Collection entries

*** Begin section ***

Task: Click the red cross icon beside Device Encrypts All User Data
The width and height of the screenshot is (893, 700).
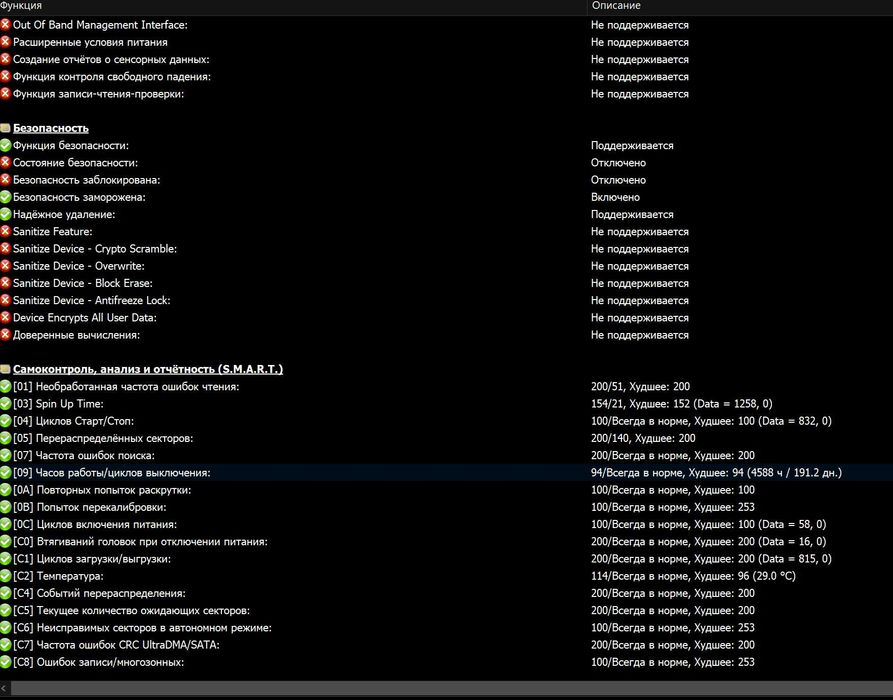Action: pyautogui.click(x=6, y=317)
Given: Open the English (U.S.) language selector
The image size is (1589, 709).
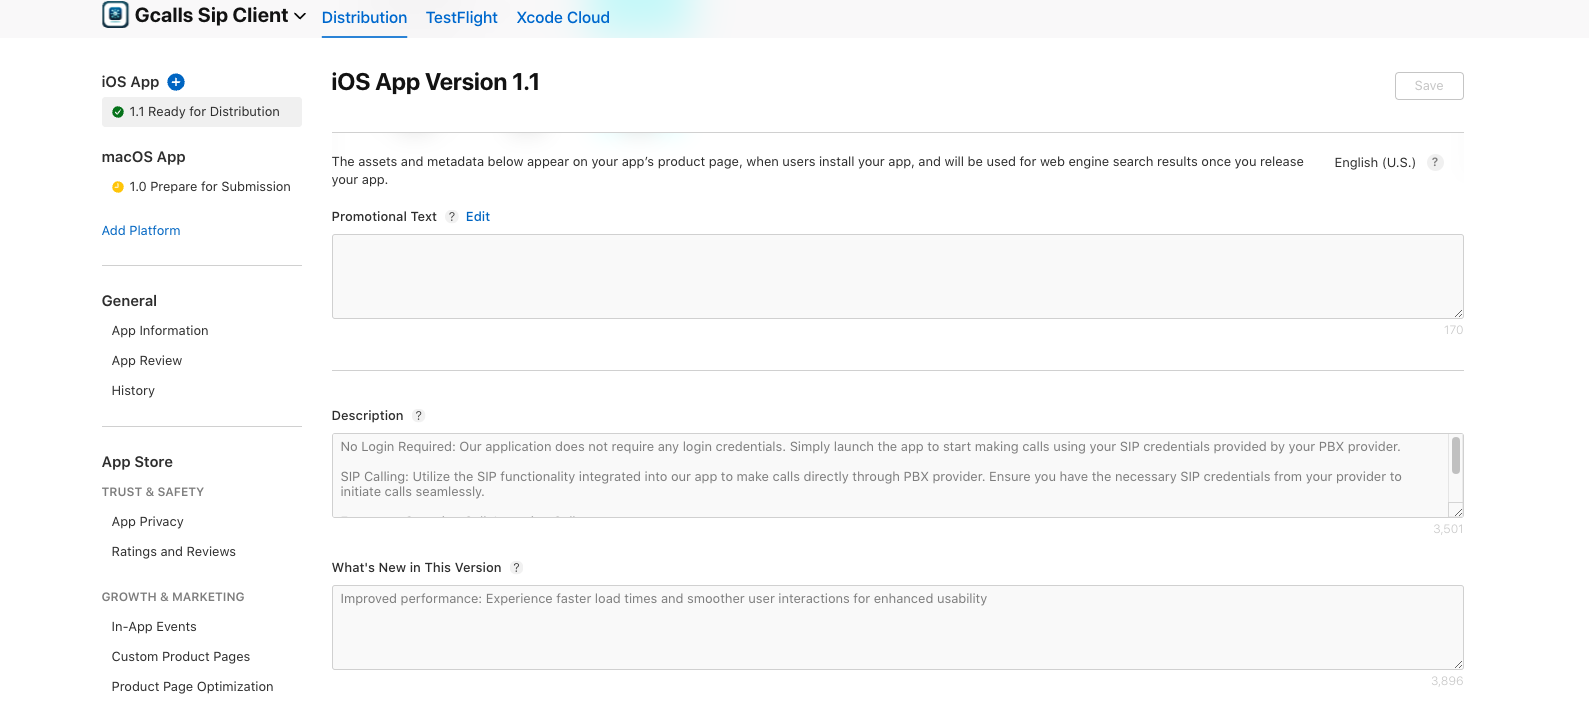Looking at the screenshot, I should coord(1374,163).
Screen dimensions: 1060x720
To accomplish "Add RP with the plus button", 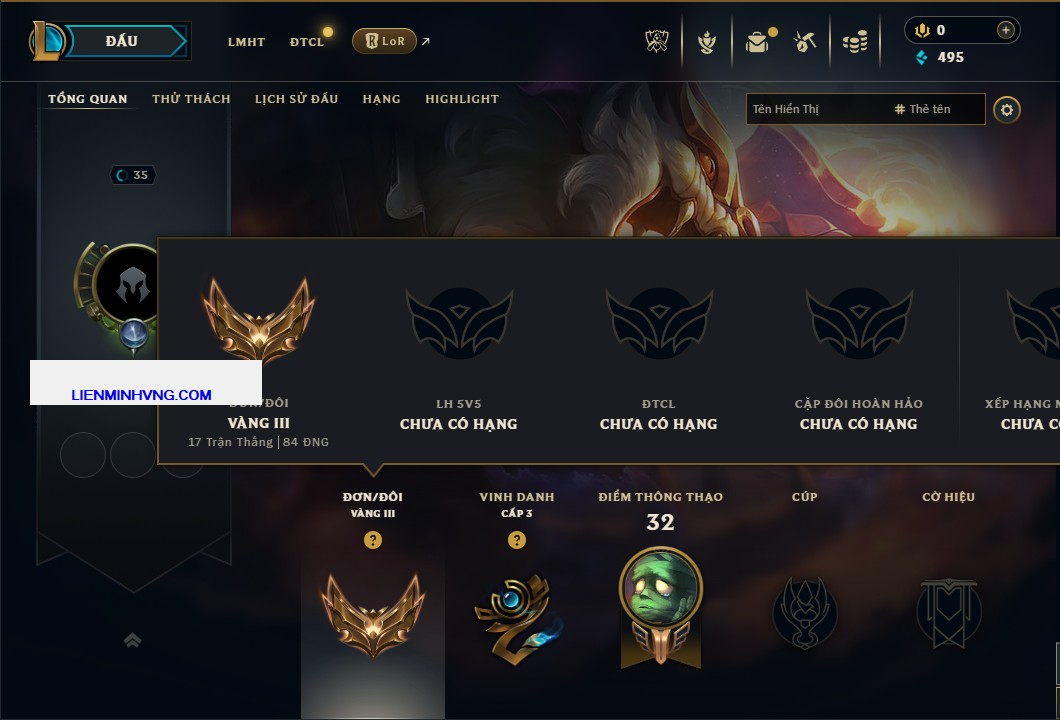I will (x=1005, y=30).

*** End section ***

Your goal
From the first line through the line with "Given: Open the", output those lines of the entries above exactly, and nothing else, with the pictures left out.

Answer below
Task: Click the red cross icon beside Device Encrypts All User Data
The width and height of the screenshot is (893, 700).
Action: pyautogui.click(x=6, y=317)
Given: Open the English (U.S.) language selector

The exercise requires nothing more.